Tasks to perform:
[A] In the tor-dev post about SHA-3, which of the draft's three questions does the writer say got all the attention?
[B] Pick up the tor-dev post about SHA-3 after its final sentence and continue it.

Re: [tor-dev] SHA-3 isn't looking so hot to me

4 Nov 2011

      Hi, Robert!  Hi, Jon!

As usual, please take me not as being "That fellow who is a pompous
ass and says things that aren't true" but rather as "that fellow who
knows that he is probably wrong about some stuff, and doesn't know a
better way to find out what he's wrong about than getting corrected."

IOW, this is what I think now, but if it's not reasonable, I want to
thing something else.
On Fri, Nov 4, 2011 at 9:01 AM, Robert Ransom <rransom.8774@gmail.com> wrote:
...
On 2011-11-03, Jon Callas <joncallas@me.com> wrote:
...
Zooko forwarded a hash question over to the SHA-3 competition mailing list,
and mentioned the discussion that has been going on here. He's going to
forward over comments that I made and John Kelsey made. Nonetheless, I'd
like to offer some comments on what I've read in a larger context.
I don't see any discussions of requirements, goals, or anything like that. I
see discussions of what hash function to use, ECC, symmetric modes, and so
on, and yet no reasons why you would do anything. If you don't have
requirements, you aren't going to get a good answer. Any of those proposed
solutions needs to have an answer to the question "What is this trying to
solve?" at the very least. The next question should be, "How does it solve
it?"
For ‘What is this trying to solve?’, see:
* https://www.torproject.org/docs/documentation#DesignDoc
* https://svn.torproject.org/svn/projects/design-paper/tor-design.html
* https://svn.torproject.org/svn/projects/design-paper/challenges.pdf
* https://blog.torproject.org/blog/one-cell-enough
On this last point about cell-tagging attacks, see also
https://lists.torproject.org/pipermail/tor-dev/2011-November/003024.html
for my current thinking.
...
See also the tor-dev mailing-list threads started with these
documents:
* https://gitweb.torproject.org/torspec.git/blob/HEAD:/proposals/ideas/xxx-cry...
* https://gitweb.torproject.org/torspec.git/blob/HEAD:/proposals/ideas/xxx-cry...
Right; and keep in mind that the requirements themselves are also in a
evolving draft status.

I think that one of the main problems with the draft I circulated the
other week is that it tried to start discussion on three questions:

  * Should we keep using our current primitive operations (SHA1,
AES-CTR starting at IV 0, 1024-bit DH, 1024-bit RSA, OpenSSL PRNG) or
switch to something else?
  * Regardless of what primitive operations we're using, should we
keep using them in the same ways in our protocol, or are their
protocol improvements we could reasonably make?  (That's the main
point of Section 6 for relay crypto, and of the
Goldberg-Stebilia-Ustaoglu "ntor" design for circuit exension.)
  * Assuming that we pick any primitives and protocols other than the
ones we currently have, how can we best migrate?

It should probably have been predictable that the first one would have
gotten all the attention.  Still, I'm not going to call "bike shed"
too loudly here, since it helps people get involved in design, *and*
the end result is actually important.

Material:
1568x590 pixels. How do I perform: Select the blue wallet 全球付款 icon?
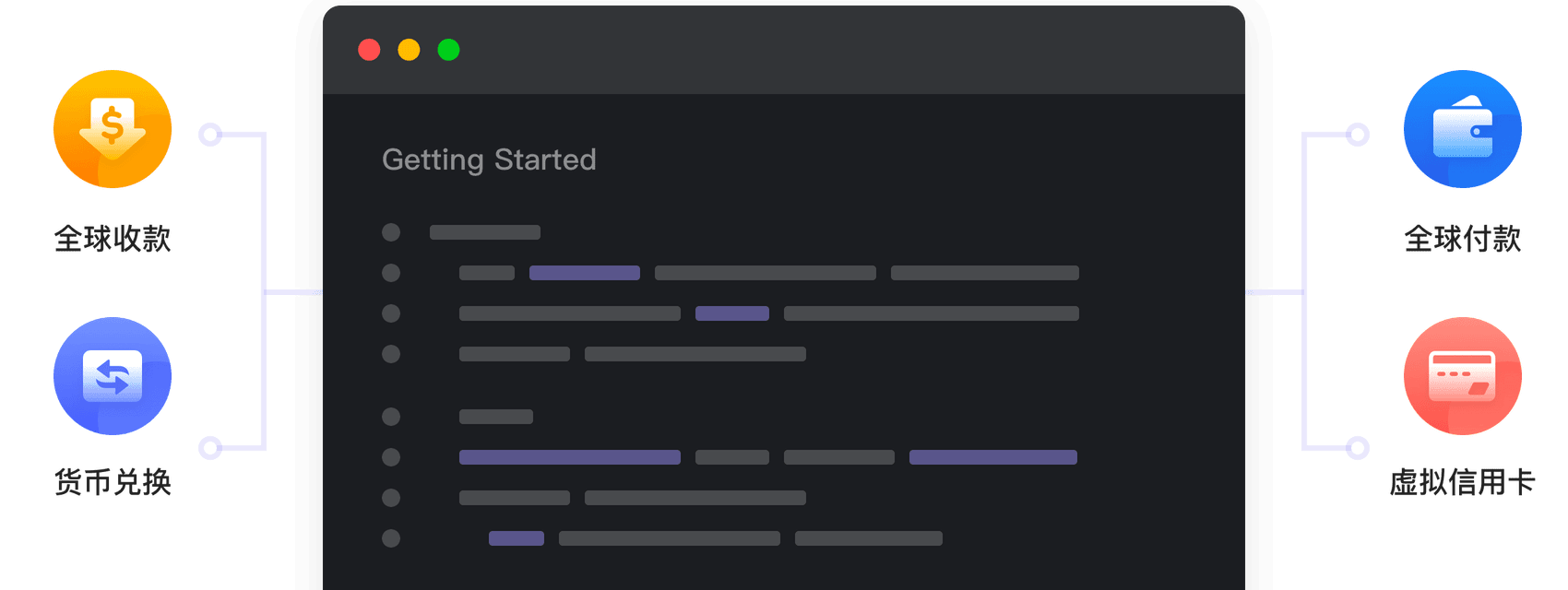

Replies:
[A] The first: whether to keep using the current primitive operations (SHA1, AES-CTR starting at IV 0, 1024-bit DH, 1024-bit RSA, OpenSSL PRNG) or switch to something else.

[B]
Let me try to motivate this and explain goals a bit better.  We want
to choose our crypto primitives and protocols for a few properties.
Some of the more justifiable ones from an engineering perspective are:

[Please treat the above as a draft and tentative set of goals,
motivations, and requirements.  If you think any of these are stupid
and wrongheaded, or just unmotivated, please tell me so!]

  A) They should be strong enough that attacking the crypto primitives
and protocols is not the best attack on Tor. (We have this property
today, I believe, and will continue to have it so long as nobody in
the research community comes up with a solution to the low-latency
traffic correlation attack.)

  B) Further, crypto attacks should not be even _close_ to the best
attacks on Tor.  (Except for the cell tagging attack, I think we have
this property today.  With cell tagging, however, the attack is IMO
only a little worse than the end-to-end timing-attacks that a smart
attacker would be doing instead.  Moreover,, to the extent that it's
feasible, I'd like to reach a situation where every crypto- or
protocol-based attack on Tor is (and remains!) many orders of
magnitude more expensive than the traffic correlation attacks that the
research community doesn't know how to solve.  Ideally, I'd like every
crypto- or protocol-based attack to be hideously expensive on an
absolute scale, if not downright impossible.)

  C) We need good performance.  Our original design goal was
"commodity hardware should be able to saturate commodity bandwidth."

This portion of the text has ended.